8/24/07

Milkshakes cold and long

I've been doing some solid reading of late, or at least trying to.

- Two Cole Swensen books. I'm not sure why. If this is what they've been wanting of me then forget it. I wouldn't want it to become me.

- After my little piece in Octopus #9 on Ceravolo, I've been reading others essays on him, two of which are by Ron Silliman, who was kind enough to tell me where to find them. So I recalled both Bernstein's Politics of Poetic Form: Poetry and Public Policy and Silliman's book The New Sentence. In Bernstein, I've ended up reading more of the essays than I was originally planning. Rothenberg's essay is worth a go.

I must admit though, that while I have read and enjoyed these essays, I feel like I'm yet at the point where I can really express these feelings in measurable terms. Does that make sense? I can't really respond to them in a critical sense, I suppose. A fault of my own, I know, and I'm not sure how to fix it.

-I'm on my second read through of Phil Jenks' My First Painting Will Be "The Accuser", which I have been finding of particular interest during my "light poem phase".

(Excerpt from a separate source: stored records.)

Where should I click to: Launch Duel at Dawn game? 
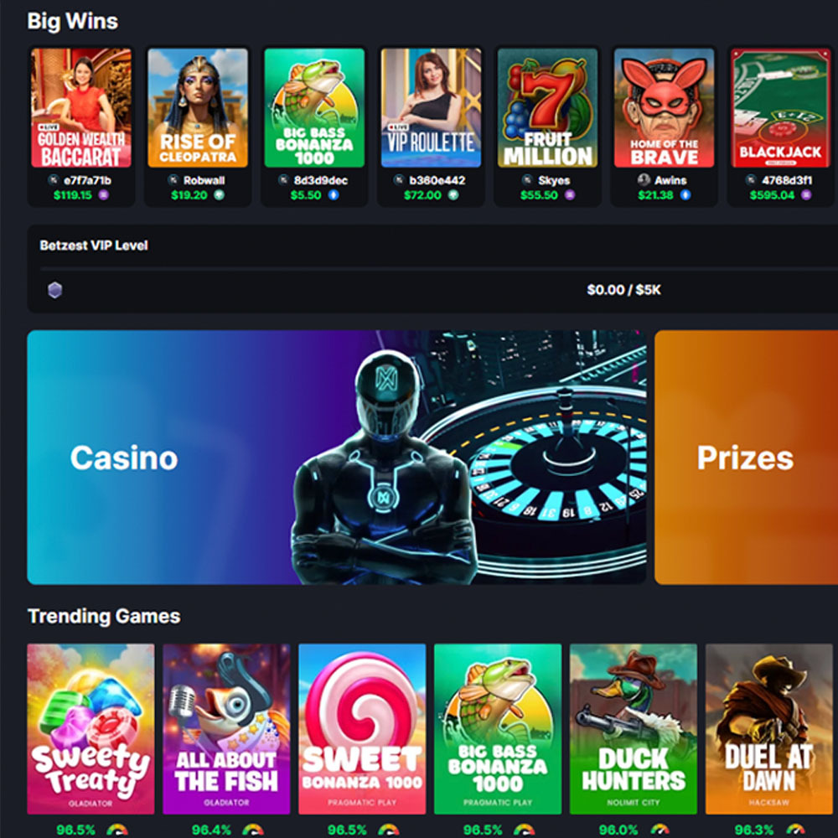point(769,729)
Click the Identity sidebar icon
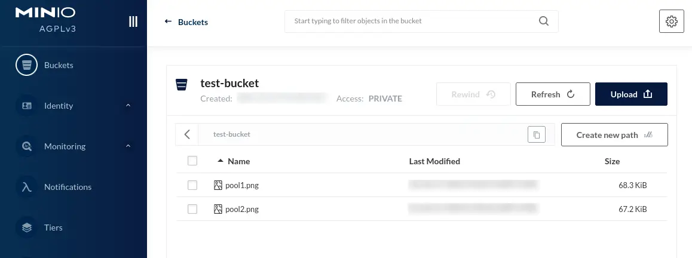The height and width of the screenshot is (258, 692). (26, 106)
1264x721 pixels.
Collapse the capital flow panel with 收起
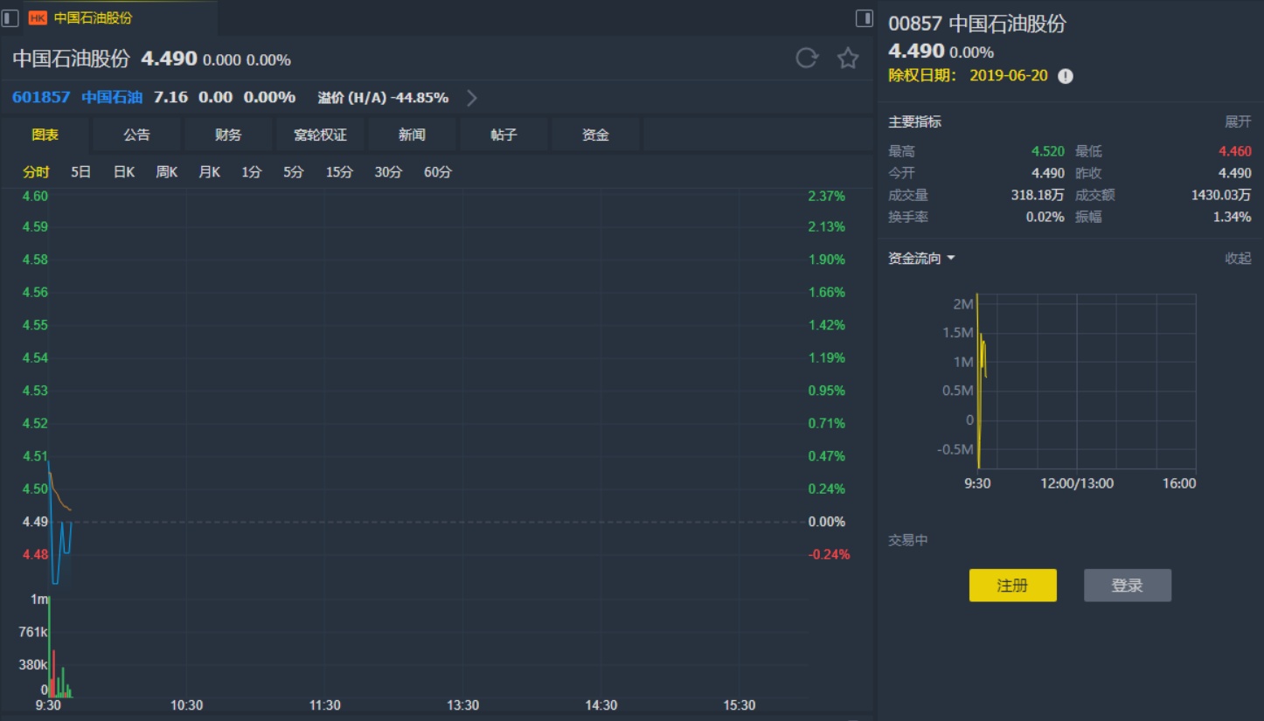click(x=1237, y=259)

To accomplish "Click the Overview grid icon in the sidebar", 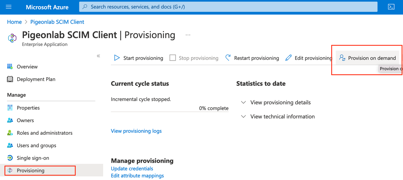I will pyautogui.click(x=10, y=67).
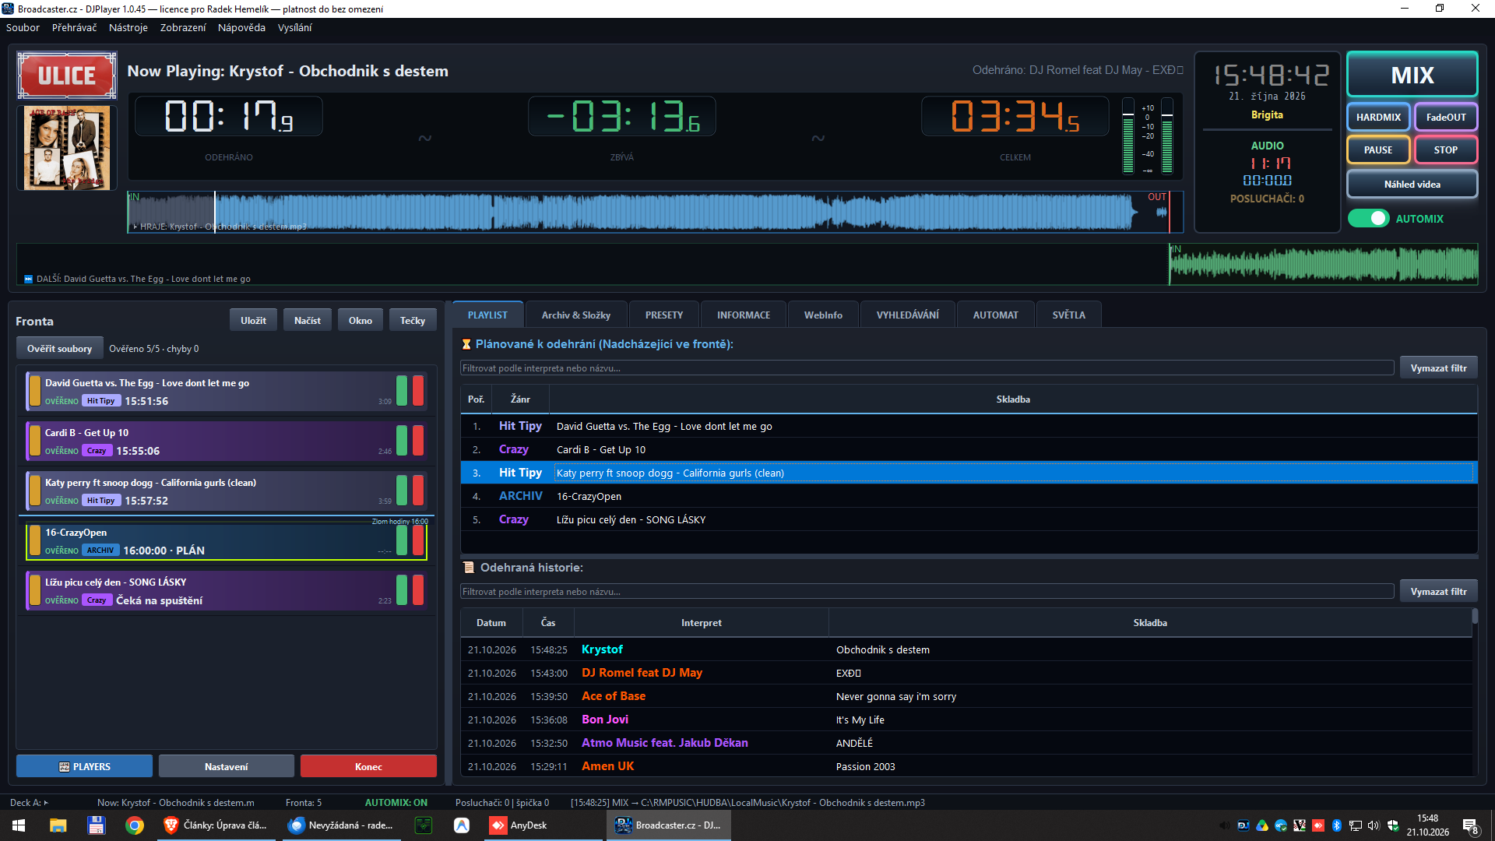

There's a level of comfort that has come from the knowledge that I'm definitely taking time off. Since the Fall of 2004, each period has been filled with graduate school applications, either applying or waiting to hear back. And even though each period I generally knew would meet with failure, it still takes a lot out of you.

But I've been happy not being in school in a lot of ways: I'm meeting folks, getting published a bit here and there, and still managing to find time to write and read which I might not have if I were doing something other than what I am doing right now.

I'm whiny, I know, but I'm young too. I remember Sting once saying something how the early twenties are hard because you're so focused on yourself, and it's once you start moving outside of yourself that you can truly expand on any talent you may have.